╔══

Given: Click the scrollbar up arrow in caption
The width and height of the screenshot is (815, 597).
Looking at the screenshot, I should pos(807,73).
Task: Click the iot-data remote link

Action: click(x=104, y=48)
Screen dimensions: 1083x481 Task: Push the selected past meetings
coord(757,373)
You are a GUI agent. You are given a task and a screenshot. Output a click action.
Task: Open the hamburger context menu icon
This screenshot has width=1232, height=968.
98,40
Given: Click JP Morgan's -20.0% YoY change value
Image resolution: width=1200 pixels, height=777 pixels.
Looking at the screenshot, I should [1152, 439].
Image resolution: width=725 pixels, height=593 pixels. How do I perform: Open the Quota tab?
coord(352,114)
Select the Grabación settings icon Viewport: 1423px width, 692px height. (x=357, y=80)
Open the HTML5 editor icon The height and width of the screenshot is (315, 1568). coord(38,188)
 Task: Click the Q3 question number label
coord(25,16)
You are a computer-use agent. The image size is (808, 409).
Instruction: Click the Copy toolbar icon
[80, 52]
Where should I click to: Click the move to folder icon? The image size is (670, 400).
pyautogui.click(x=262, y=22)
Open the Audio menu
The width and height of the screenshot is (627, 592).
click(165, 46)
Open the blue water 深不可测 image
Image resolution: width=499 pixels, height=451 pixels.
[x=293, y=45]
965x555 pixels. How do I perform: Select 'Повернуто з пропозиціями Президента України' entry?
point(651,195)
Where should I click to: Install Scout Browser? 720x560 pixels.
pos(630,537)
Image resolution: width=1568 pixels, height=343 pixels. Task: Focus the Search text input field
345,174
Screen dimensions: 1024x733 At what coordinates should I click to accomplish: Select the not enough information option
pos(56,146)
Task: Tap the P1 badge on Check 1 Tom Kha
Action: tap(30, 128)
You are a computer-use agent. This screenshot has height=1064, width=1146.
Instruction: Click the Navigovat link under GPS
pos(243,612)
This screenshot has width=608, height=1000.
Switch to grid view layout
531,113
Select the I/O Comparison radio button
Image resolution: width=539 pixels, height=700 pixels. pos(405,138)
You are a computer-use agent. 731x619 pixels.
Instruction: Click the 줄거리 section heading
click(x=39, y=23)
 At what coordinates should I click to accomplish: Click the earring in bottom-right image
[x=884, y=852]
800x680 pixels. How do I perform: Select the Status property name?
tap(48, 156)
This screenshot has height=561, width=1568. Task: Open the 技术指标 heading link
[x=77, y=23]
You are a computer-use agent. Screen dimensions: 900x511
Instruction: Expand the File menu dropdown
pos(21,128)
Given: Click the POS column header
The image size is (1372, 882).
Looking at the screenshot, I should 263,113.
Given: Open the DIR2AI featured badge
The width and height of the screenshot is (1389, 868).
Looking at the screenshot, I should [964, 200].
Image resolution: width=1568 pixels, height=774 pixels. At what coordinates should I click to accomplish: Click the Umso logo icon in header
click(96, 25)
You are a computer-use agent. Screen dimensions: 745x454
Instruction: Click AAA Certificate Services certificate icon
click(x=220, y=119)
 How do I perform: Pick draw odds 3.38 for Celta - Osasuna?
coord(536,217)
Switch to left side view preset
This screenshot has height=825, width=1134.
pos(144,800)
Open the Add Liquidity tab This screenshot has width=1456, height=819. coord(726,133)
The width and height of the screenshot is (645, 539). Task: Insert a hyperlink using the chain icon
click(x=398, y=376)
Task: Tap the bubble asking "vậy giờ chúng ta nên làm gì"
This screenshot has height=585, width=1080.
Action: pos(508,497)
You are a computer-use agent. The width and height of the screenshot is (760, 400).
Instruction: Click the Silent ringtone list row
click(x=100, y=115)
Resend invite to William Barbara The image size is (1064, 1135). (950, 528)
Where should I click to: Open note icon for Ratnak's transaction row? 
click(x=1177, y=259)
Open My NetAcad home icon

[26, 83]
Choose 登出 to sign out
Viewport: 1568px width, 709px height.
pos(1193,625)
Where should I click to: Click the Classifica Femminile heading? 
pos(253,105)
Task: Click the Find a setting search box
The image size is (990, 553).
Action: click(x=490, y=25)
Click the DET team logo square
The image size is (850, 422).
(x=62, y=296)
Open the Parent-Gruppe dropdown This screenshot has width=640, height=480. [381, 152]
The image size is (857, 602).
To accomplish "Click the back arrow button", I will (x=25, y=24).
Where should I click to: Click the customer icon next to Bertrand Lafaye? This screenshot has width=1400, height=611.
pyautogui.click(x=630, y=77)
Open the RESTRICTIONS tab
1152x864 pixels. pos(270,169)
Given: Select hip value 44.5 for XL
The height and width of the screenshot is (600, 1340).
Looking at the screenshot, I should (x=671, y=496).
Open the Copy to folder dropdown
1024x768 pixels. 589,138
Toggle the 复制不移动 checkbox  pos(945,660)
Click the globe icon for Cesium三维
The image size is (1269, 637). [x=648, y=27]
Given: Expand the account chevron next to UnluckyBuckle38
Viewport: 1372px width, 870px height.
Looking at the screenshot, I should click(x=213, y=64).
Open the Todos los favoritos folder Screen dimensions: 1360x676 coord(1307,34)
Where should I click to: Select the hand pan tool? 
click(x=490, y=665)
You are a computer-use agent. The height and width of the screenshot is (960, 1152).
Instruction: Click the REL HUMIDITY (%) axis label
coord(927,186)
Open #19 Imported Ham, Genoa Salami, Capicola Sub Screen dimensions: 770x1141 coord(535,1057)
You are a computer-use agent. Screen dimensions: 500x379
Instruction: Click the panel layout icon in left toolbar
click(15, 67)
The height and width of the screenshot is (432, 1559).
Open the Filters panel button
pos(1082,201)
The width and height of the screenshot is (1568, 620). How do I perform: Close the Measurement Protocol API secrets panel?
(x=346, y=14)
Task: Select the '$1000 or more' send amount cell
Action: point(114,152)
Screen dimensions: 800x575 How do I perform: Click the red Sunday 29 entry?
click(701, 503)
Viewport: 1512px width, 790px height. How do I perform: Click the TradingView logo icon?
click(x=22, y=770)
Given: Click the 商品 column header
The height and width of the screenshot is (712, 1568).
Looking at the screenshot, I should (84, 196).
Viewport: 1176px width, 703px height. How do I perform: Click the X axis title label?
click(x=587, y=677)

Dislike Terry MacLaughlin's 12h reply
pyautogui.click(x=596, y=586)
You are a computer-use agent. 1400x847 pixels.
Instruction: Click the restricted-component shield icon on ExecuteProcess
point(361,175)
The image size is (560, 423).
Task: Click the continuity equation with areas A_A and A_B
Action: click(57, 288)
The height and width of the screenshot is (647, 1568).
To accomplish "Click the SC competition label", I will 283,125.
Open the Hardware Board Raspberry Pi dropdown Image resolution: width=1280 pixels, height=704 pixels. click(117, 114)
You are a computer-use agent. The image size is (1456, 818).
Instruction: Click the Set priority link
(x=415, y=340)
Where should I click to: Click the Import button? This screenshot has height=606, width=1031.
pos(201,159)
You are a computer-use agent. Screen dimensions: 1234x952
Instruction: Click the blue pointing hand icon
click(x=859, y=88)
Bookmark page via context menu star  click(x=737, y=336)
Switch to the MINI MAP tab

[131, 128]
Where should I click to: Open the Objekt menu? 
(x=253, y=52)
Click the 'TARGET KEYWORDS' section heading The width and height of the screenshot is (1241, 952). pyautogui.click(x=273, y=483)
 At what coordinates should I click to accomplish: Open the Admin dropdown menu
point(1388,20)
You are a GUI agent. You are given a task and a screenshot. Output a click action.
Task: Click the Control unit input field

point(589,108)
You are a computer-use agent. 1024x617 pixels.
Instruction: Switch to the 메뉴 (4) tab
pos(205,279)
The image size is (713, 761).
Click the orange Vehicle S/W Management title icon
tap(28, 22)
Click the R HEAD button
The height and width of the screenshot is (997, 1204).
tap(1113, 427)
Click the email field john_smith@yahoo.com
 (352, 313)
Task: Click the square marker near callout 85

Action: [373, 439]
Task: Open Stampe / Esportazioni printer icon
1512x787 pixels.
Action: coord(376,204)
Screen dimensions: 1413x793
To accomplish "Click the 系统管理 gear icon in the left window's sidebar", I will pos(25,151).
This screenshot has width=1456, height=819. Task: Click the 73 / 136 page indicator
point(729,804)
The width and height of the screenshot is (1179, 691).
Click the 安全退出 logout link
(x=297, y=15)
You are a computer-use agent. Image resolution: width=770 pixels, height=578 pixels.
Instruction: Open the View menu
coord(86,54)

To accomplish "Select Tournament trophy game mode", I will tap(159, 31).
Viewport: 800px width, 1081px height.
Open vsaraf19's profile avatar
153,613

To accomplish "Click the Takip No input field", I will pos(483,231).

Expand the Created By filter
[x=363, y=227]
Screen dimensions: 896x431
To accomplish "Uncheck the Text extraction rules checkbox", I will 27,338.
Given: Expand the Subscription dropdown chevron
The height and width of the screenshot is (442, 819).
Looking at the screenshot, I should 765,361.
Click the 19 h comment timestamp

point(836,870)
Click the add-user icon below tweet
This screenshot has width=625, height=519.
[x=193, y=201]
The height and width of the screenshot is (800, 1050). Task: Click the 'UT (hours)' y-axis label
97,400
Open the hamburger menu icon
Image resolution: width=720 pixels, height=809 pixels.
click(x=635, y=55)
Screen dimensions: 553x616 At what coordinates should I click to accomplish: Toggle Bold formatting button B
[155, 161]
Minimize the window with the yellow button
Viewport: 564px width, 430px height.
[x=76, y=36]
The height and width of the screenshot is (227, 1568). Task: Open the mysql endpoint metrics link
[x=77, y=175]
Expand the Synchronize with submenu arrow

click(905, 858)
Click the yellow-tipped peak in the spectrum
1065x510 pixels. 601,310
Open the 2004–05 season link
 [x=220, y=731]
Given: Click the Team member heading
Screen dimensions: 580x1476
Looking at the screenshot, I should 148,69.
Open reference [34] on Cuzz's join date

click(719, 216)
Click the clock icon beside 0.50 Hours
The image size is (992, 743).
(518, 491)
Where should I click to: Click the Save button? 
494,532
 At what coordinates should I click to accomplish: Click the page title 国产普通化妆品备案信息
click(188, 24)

╚══

REQUIREMENT: What is wanted is every line from the first line of the entries through the line that contains "Task: Open the hamburger context menu icon", given again exactly.

EXPECTED ANSWER:
Given: Click the scrollbar up arrow in caption
The width and height of the screenshot is (815, 597).
Looking at the screenshot, I should pos(807,73).
Task: Click the iot-data remote link

Action: click(x=104, y=48)
Screen dimensions: 1083x481 Task: Push the selected past meetings
coord(757,373)
You are a GUI agent. You are given a task and a screenshot. Output a click action.
Task: Open the hamburger context menu icon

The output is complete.